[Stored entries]
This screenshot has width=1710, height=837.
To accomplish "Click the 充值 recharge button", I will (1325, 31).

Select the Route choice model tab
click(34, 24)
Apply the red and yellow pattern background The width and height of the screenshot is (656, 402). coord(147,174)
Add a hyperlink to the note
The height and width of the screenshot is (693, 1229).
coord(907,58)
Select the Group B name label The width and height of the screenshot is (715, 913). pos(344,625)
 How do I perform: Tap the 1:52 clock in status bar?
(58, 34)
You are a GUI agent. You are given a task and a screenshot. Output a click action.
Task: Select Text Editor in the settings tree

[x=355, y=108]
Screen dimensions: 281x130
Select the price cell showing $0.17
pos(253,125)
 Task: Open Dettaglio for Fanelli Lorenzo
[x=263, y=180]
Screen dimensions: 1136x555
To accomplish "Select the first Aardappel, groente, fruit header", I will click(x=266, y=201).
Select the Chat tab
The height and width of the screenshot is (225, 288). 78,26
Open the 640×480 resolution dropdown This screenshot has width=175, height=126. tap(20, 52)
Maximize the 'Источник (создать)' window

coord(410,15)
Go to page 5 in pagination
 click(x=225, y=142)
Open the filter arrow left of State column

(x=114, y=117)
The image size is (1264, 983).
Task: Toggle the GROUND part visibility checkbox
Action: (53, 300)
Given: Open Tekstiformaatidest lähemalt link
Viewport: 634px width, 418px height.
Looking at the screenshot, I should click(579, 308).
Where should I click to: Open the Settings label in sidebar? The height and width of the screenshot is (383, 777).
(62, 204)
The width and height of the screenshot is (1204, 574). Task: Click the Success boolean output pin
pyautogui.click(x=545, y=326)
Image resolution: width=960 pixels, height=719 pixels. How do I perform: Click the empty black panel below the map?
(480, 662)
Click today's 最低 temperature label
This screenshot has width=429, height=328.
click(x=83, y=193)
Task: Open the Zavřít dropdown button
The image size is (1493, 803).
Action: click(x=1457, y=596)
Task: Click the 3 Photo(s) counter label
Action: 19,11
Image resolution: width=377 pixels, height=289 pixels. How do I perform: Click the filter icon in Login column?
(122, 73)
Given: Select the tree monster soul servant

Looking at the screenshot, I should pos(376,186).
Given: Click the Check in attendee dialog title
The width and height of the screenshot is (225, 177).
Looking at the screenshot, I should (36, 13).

▸ What to work on
From the records above, print only the lines between the one holding "Screen dimensions: 1136x555" and the one holding "Open the 640×480", inclusive, exactly as they stand.

▸ Completed exercise
Screen dimensions: 1136x555
To accomplish "Select the first Aardappel, groente, fruit header", I will click(x=266, y=201).
Select the Chat tab
The height and width of the screenshot is (225, 288). 78,26
Open the 640×480 resolution dropdown This screenshot has width=175, height=126. tap(20, 52)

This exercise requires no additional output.